Nothing is typical of the arbitrariness of Government policy like this fund. In part, it is a three-fold confession by Government that first, the billions allocated annually for use by a small island of 1.3 million people, does not reach the intended targets. That second, it is unable to figure out how big government and small government can work together to deliver on both national and community projects. And that third, this is another desperate act from a Government which promised the moon and the stars, but cannot get past the mundane matters of potholes and drains.
In his 2011/2012 Budget statement, a public policy document approved by the Cabinet, then Minister of Finance Dookeran never mentioned this multi-million dollar fund for MPs and no subsequent discussion led us to this point of needing the fund.
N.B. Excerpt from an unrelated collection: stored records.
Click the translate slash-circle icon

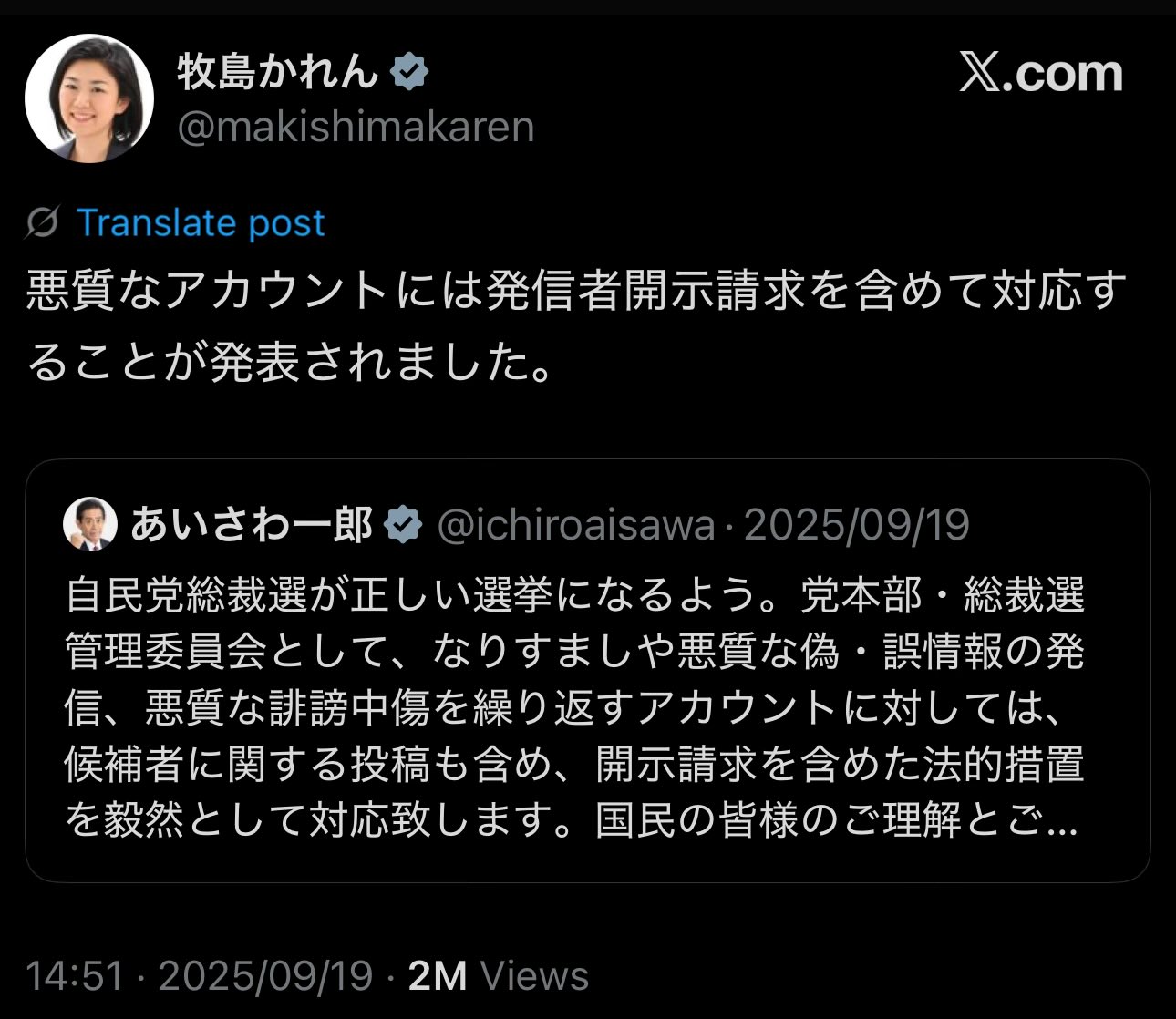(x=42, y=222)
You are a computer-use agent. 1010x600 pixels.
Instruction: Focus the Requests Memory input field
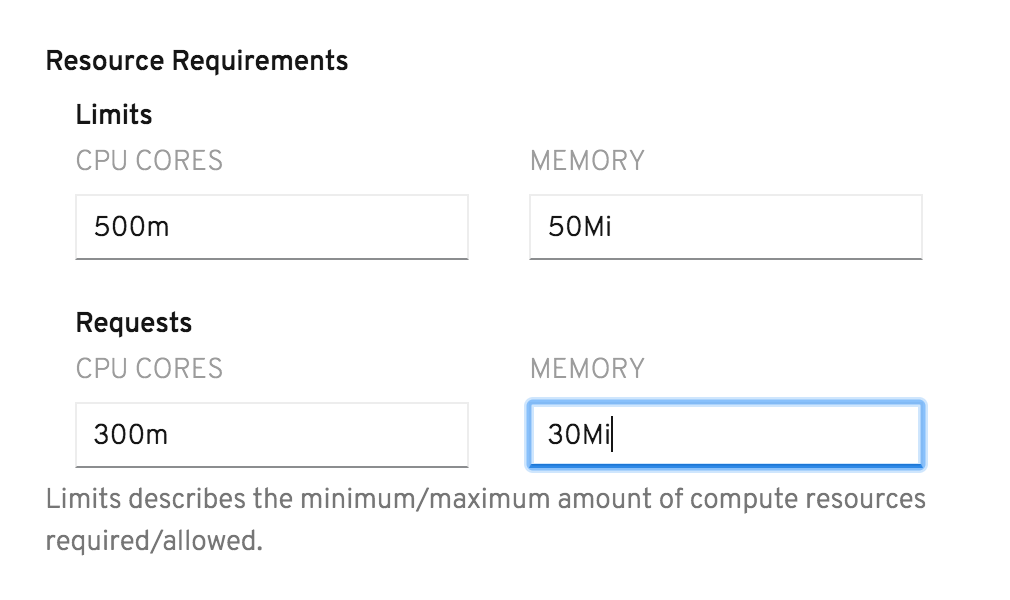click(725, 435)
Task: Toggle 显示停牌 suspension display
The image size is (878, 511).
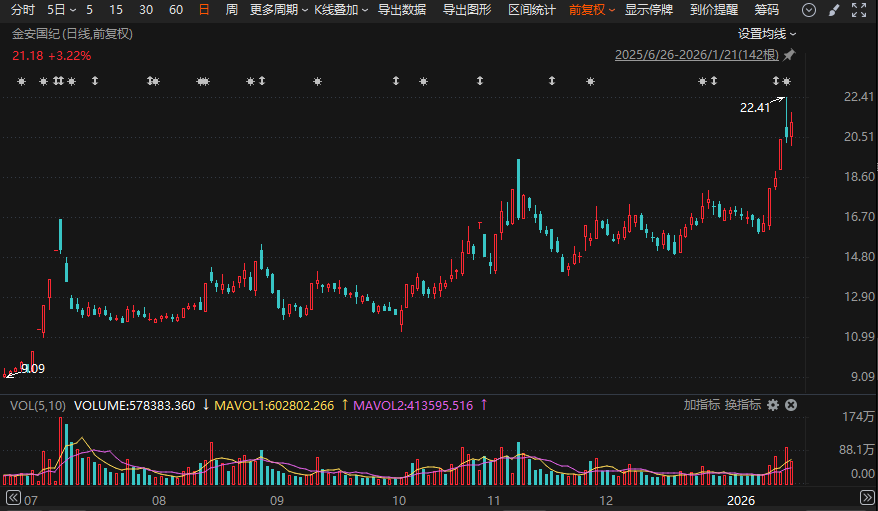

Its proposed creation is therefore recent, unexpected and ill-conceived. Apart from why we need it in the first place, with so much already committed through the Ministries and local government, there are compelling arguments against putting more money into the hands of politicians.
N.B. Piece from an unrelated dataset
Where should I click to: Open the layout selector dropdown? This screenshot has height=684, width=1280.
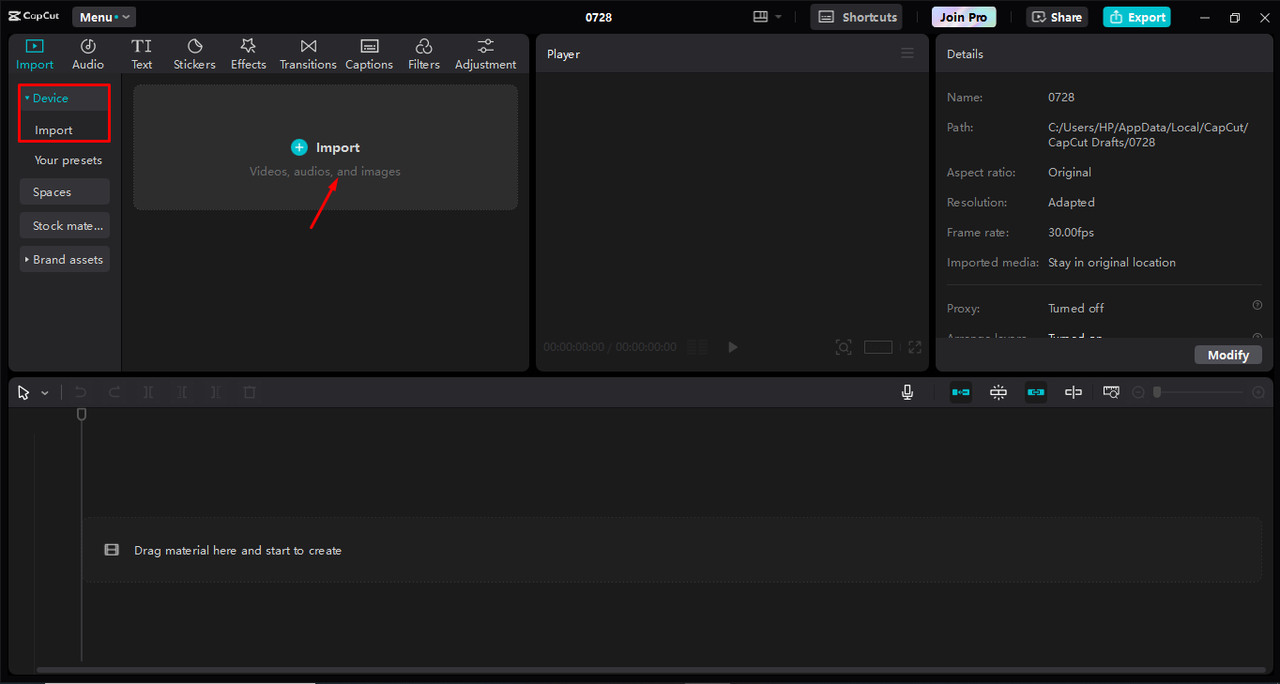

In the first place, this fund assumes that the needs of constituencies are equal. But four constituencies, each with significant marine interests, make up half the country. These do not benefit, like smaller city constituencies from the overlap of well-resourced municipal bodies, and the close attention of big government. They also do not benefit from the job opportunities in urban constituencies. The bulk of their challenges are therefore produced by size, logistics, lack of proximity to jobs and distance from the decision-making centres. The equally divided fund will ignore these realities.
Next, there are the obvious governance issues. According to the report of the Auditor General (AG) for 2011, MPs can barely account for what is currently their responsibility. The report red-flags the allocations for the operation and refurbishment of constituency offices: lack of personal data forms for employees; absence of appropriate signatures; payments in excess of approved amounts; and failure to follow Central Tenders Board (CTB) directives.
Those who suggest that legislation and oversight of the fund by Parliament will somehow make it less susceptible to the usual problems are dreamers. For one, the AG's report suggests that Parliament has trouble with its own business. And the experience with the standing committees of Parliament which oversee State Enterprises and public bodies, provide evidence that Parliament, in its current structure, cannot and more importantly, will not, provide the oversight required.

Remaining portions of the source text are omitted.